Probate practitioners know all too well that merely executing a will or trust does not guarantee that the instructions laid out in the document will be carried out. Furthermore, if there are ambiguities in the document that result in litigation, beneficiaries may resort to blaming the estate planning attorney who helped draft it. Luckily, by being mindful of certain estate planning provisions, estate planners can significantly reduce the likelihood of disputes arising after the will or trust creator’s death.

Because Keystone focuses exclusively on probate litigation and administration matters, our attorneys have a unique perspective on estate planning. Partner Lindsey Munyer shared her expertise on the five common pitfalls to avoid in estate planning by presenting virtually to the Beverly Hills Bar Association in October 2022, after which she and Managing Partner Shawn Kerendian co-authored a column on the same topic for the Daily Journal, one of the state’s leading legal publications. Approximately 150 professionals tuned in to Lindsey’s presentation, of which around 20 attendees asked follow-up questions.

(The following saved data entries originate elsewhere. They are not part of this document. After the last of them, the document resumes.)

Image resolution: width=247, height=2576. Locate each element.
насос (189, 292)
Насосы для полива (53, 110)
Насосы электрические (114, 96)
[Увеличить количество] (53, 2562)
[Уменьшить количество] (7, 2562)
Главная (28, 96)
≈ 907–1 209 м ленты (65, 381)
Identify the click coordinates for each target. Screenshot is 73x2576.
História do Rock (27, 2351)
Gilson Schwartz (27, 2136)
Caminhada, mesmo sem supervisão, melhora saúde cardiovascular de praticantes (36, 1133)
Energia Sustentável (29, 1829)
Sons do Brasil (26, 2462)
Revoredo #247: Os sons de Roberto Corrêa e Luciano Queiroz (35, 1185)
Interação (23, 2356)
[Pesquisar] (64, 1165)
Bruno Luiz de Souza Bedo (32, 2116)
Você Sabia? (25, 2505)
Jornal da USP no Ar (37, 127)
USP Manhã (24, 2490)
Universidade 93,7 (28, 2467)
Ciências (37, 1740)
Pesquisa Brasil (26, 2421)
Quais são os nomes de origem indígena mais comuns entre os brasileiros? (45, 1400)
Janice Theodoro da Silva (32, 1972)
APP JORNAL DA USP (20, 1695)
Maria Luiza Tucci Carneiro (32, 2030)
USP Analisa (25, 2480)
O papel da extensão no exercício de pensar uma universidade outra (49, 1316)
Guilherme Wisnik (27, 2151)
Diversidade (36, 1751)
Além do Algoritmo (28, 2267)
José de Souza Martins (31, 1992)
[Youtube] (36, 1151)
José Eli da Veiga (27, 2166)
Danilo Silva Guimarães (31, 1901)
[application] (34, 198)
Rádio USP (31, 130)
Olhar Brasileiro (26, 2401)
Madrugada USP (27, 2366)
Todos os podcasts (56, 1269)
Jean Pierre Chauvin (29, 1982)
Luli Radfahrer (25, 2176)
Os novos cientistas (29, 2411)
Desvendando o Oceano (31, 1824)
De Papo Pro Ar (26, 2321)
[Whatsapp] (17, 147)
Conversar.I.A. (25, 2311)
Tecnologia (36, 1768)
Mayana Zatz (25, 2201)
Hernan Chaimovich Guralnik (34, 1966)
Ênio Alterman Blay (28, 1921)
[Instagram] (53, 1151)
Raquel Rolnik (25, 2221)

For a full copy of the Daily Journal article, click here. Otherwise, the main takeaways from the Beverly Hills Bar Association presentation and the Daily Journal column are:

  • Modifying/Revoking a Trust: It is advisable to specify an exclusive method of modification or revocation of a trust to prevent the more lenient statutory method from being used.
  • Determining Incapacity: Instead of merely requiring letters from two of the settlor’s physicians without any temporal parameters to prove the settlor’s incapacity, it is recommended that the letters be required within a short period of time relative to the determination of incapacity, and either from a physician who has a history of treating the settlor or a physician who specializes in capacity evaluations.
  • Characterization of Community/Separate Property: It is crucial to be meticulous when characterizing or transmuting community property and separate property in estate planning documents, as an incorrect characterization or transmutation of property could end up requiring a tracing of assets, which can be a costly process.
  • Omitting No-Contest Clauses from Amendments: No-contest clauses can effectively squash groundless claims related to estate-planning documents; however, they only work if they are included as a provision of the document being contested. For example, if a person’s trust contains a no-contest clause, but a later amendment to that trust does not contain a no-contest clause, it’s unlikely the original no-contest clause can be enforced against a contest solely to the amendment.
  • Leveling the Playing Field in Beneficiary-Trustee Litigation: It’s unfortunate that when a trustee breaches their duties, beneficiaries often must cover the cost of bringing a claim on their own, which places the trustee, who can use trust funds for their defense, at an advantage. To remedy this inequality, estate planners should consider including trust provisions that call for the trustee to advance reasonable expenses to beneficiaries (chargeable against their shares of the trust), and/or for the trust to reimburse beneficiaries who successfully bring a claim for reasonable attorney’s fees and costs incurred as a result of litigation.

By avoiding these common estate planning mistakes, estate planners can not only shield themselves from litigation, but also help their clients to build solid estate plans.